Explosion du gazoduc à Ghislenghien. La fatalité a bon dos

Explosion du gazoduc à Ghislenghien

LE 30 JUILLET à 8h55 une conduite de gaz naturel sous haute pression (80 bars) passant sous le zoning industriel de Ghislenghien explose, fait 21 morts (à ce jour) et plus d’une centaine de blessés dont certains dans un état critique. Une colonne de flammes, haute de plusieurs dizaines de mètres, s’élève dans le ciel tandis que le morceau de conduite (3 tonnes) qui a explosé est projeté à 150 mètres. Sous l’effet de l’onde de chaleur les circuits électriques de bâtiments situés à plusieurs centaines de mètres de l’explosion fondent. Certaines victimes (travailleurs à l’ouvrage sur le zoning, pompiers, automobilistes circulant à proximité de la catastrophe) tentent de fuir la fournaise et seront retrouvées gisant dans les champs calcinés autour du zoning.

Guy Van Sinoy

L’enquête pour déterminer les causes de la catastrophe sera longue. Mais d’ores et déjà un certain nombre de faits sont accablants. Comment expliquer que l’on permette d’installer un zoning audessus d’un gazoduc à haute pression? L’alerte a été donnée à 8H30, mais aucune évacuation du site n’a été organisée. Les pompiers, policiers et techniciens d’Electrabel, envoyés sur le lieu du drame quelques dizaines de minutes plus tôt (on avait signalé une fuite de gaz) ignoraient qu’il s’agissait d’une conduite de 90 cm sous haute pression (plus de 400 m3 de gaz transportés par seconde sur une distance de 145 km!). Pire: le permis délivré en septembre 2003 à la société Diamant Boart (dont les installations en construction ont été anéanties par l’explosion) parlait de la présence d’une conduite de gaz dans le sous-sol mais on n’en trouvait pas la moindre trace dans la modification du plan de secteur de 1993. Le morceau de conduite qui a explosé porte les traces de griffes d’un engin de terrassement (pelleteuse, bulldozer).

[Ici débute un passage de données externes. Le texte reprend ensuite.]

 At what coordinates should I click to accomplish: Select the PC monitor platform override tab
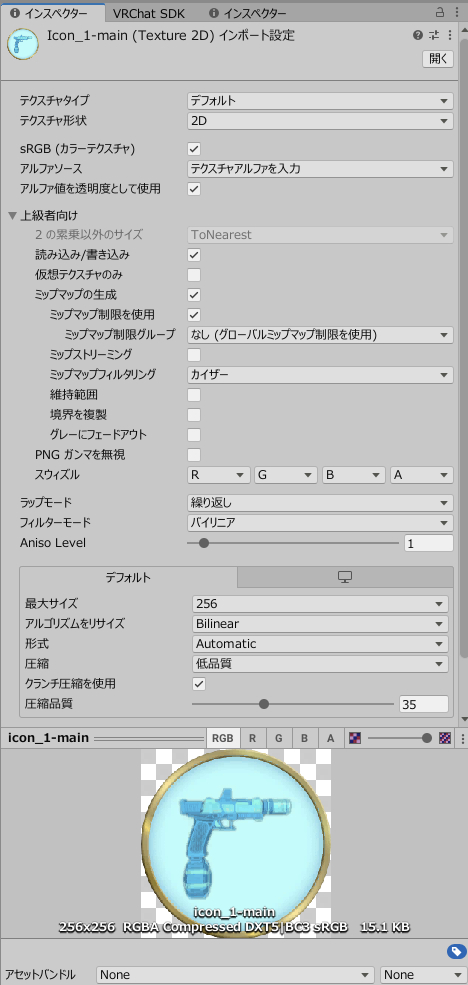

La Confédération de la Construction flamande (VCB) a demandé, à la suite de cette catastrophe, un inventaire complet et précis de toutes les canalisations souterraines qui sillonnent les trois régions du pays. Car sous le bitume c’est la jungle! Les sociétés de distribution (Belgacom, les sociétés de distribution d’eau, de gaz et d’électricité) interviennent de façon anarchique. Avec la libéralisation des marchés des télécommunications, du gaz et de l’électricité, le nombre de sociétés et d’organismes intervenant va augmenter et encore plus compliquer la gestion du sous-sol de notre pays qui compte déjà 400.000 km de conduites souterraines.

La catastrophe de Ghislenghien est au transport du gaz ce que le naufrage de l’Erika est au transport du pétrole par bateau. Dans un monde où règnent l’anarchie capitaliste, les lois de la jungle, la course effrénée au profit il est utopique de croire que les compagnies privées sont disposées à produire et à transporter l’énergie (charbon, pétrole, électricité, gaz, nucléaire) en toute sécurité. Car cette sécurité a un prix et elle pèse lourd sur la rentabilité et les profits.

La seule façon de garantir que la production, le stockage et la distribution de l’énergie se fassent en respectant l’environnement ainsi que la sécurité des travailleurs et des riverains est de nationaliser le secteur sous contrôle ouvrier et sous le contrôle de la population.

Un dernier point était choquant. Les obsèques nationales des victimes, le 4 août, n’étaient organisées que pour 7 des victimes: 5 pompiers, un policier et un employé d’Electrabel. Pas pour les ouvriers de Diamant Boart tués sur leur lieu de travail. Pourquoi cette discrimination indécente? Toutes les victimes n’avaient-elles pas droit à la même considération?